Exercise data.

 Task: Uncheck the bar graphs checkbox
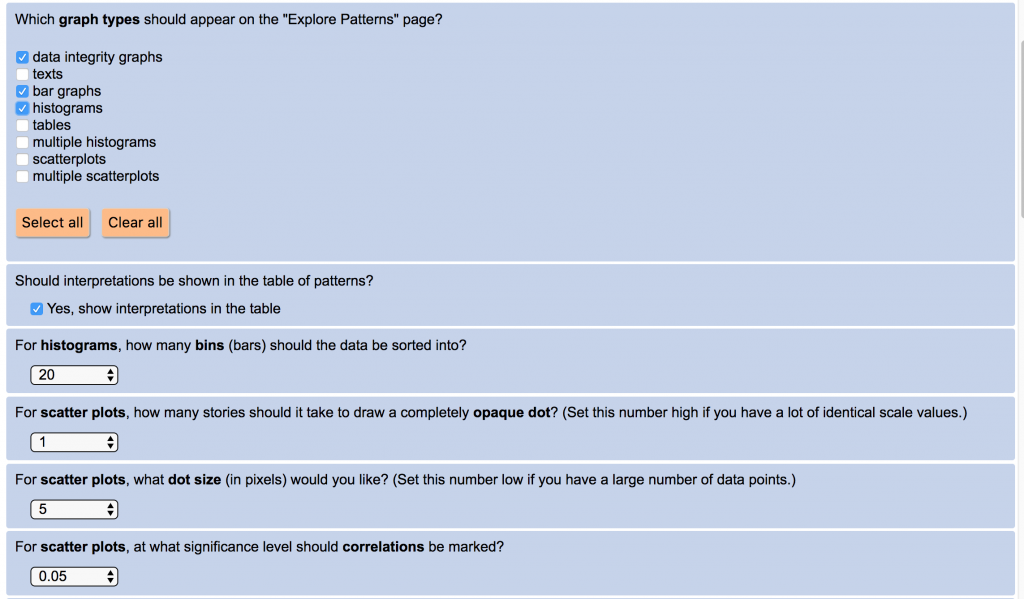(23, 91)

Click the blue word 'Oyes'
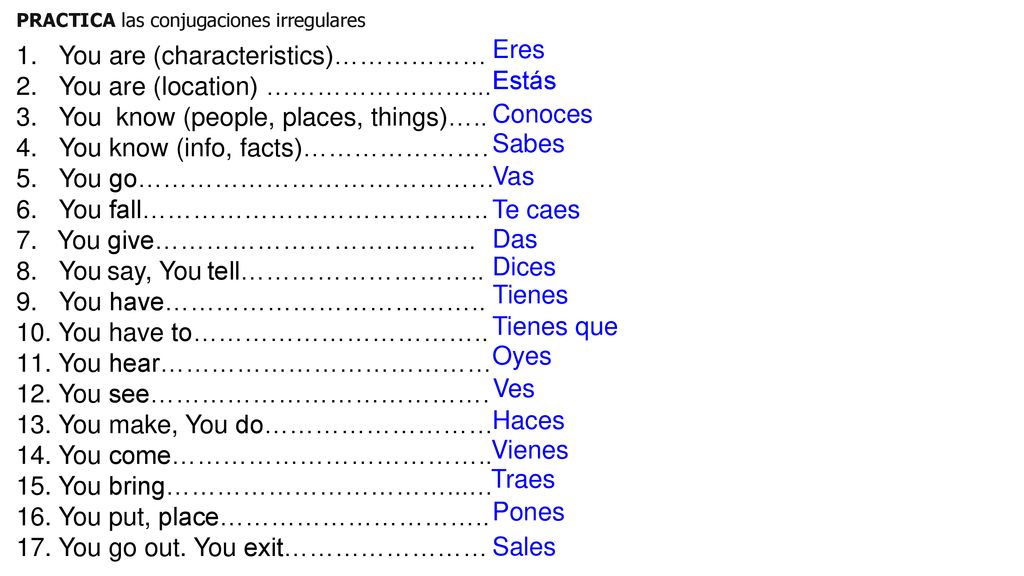pyautogui.click(x=522, y=357)
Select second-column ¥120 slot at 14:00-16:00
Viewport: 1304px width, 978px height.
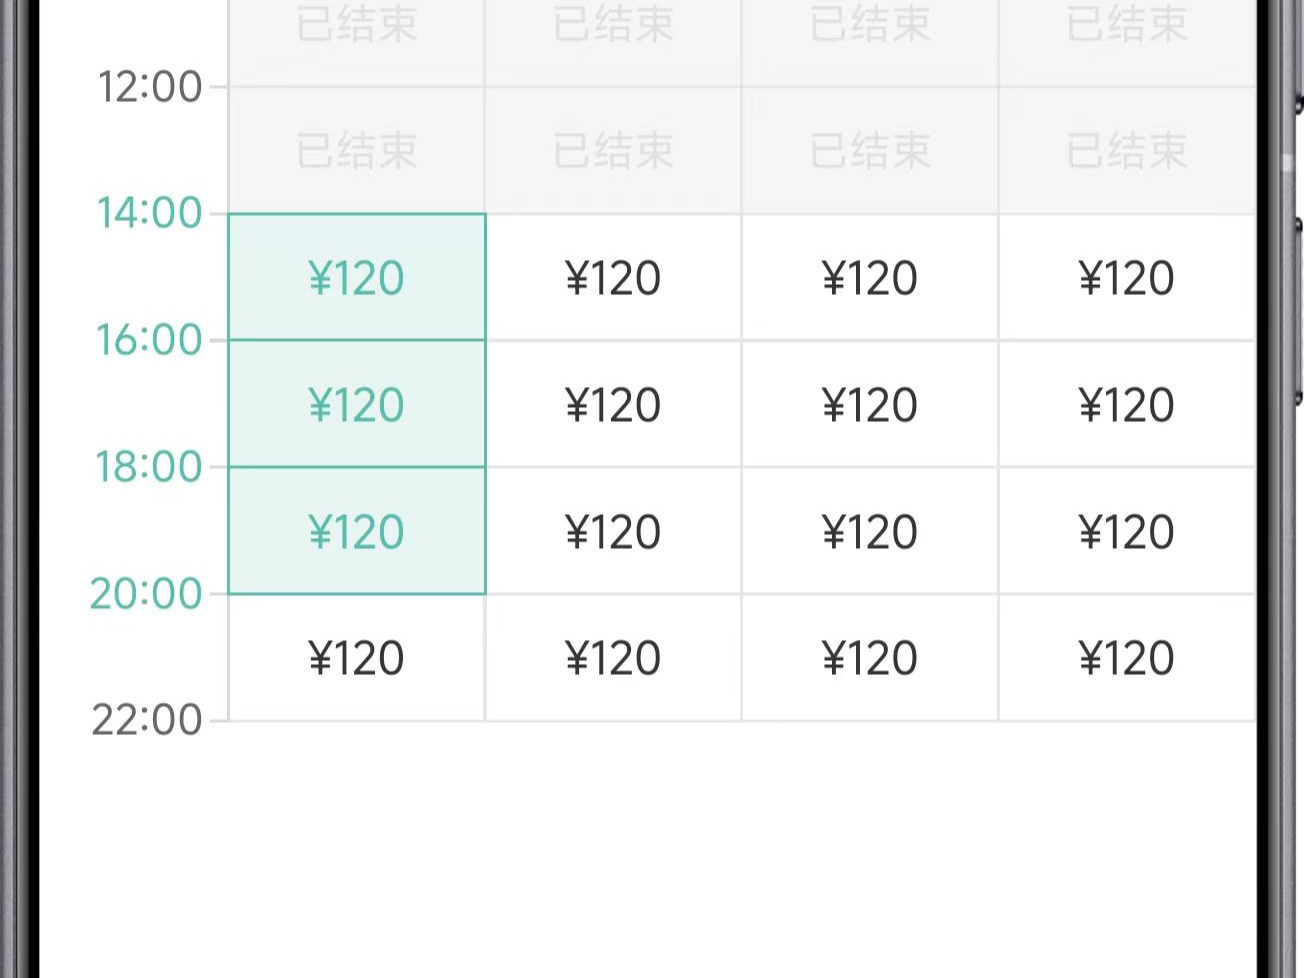[x=613, y=277]
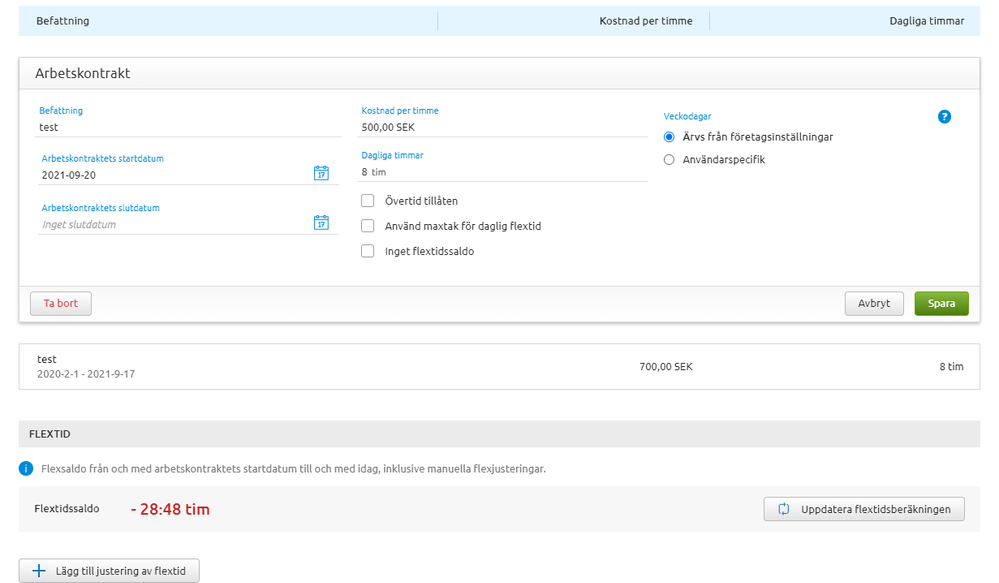Open calendar picker for contract end date
This screenshot has height=583, width=999.
coord(321,223)
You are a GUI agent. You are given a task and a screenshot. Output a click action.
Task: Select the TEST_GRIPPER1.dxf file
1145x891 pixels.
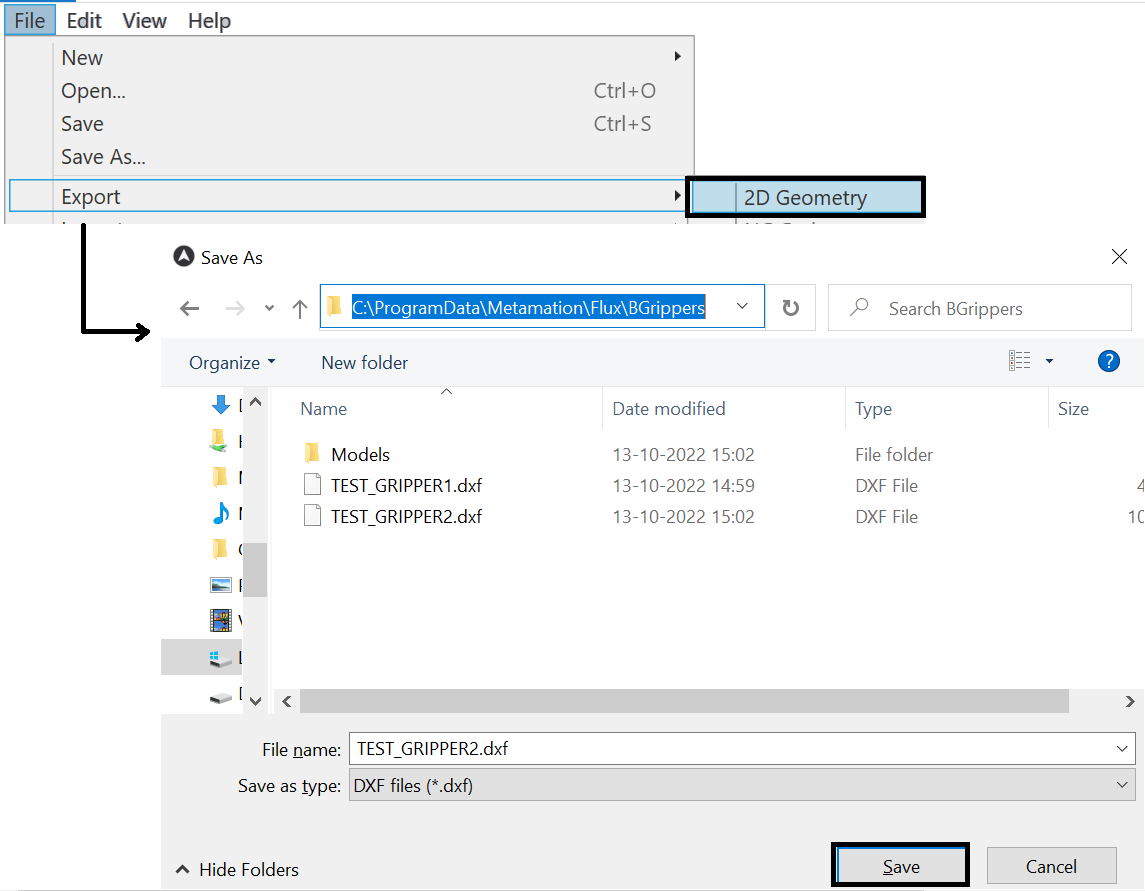[x=406, y=486]
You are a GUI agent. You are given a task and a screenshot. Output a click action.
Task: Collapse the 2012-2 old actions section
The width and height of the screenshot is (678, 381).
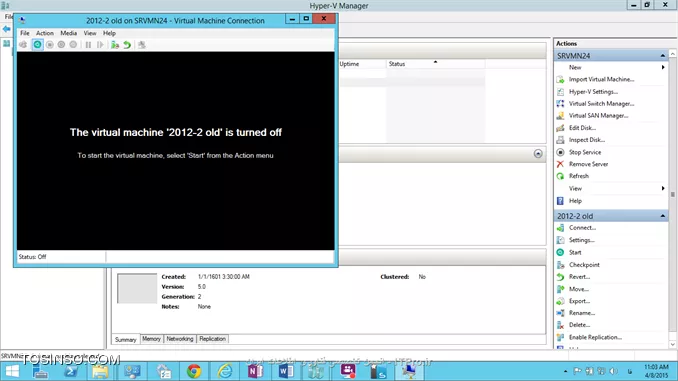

Exercise brief.
Your answer should be the lines from the line containing "Click the blue word 'Oyes'" through the end of the listing above, output exactly and alone, without the pictures.

Finished task.
Click the blue word 'Oyes'
pyautogui.click(x=522, y=357)
Select second-column ¥120 slot at 14:00-16:00
Viewport: 1304px width, 978px height.
[x=613, y=277]
Open calendar picker for contract end date
This screenshot has height=583, width=999.
coord(321,223)
You are a GUI agent. You are given a task and a screenshot. Output a click action.
Task: Select the TEST_GRIPPER1.dxf file
1145x891 pixels.
[x=406, y=486]
You are a GUI agent. You are given a task and a screenshot. Output a click action.
Task: Collapse the 2012-2 old actions section
The width and height of the screenshot is (678, 381).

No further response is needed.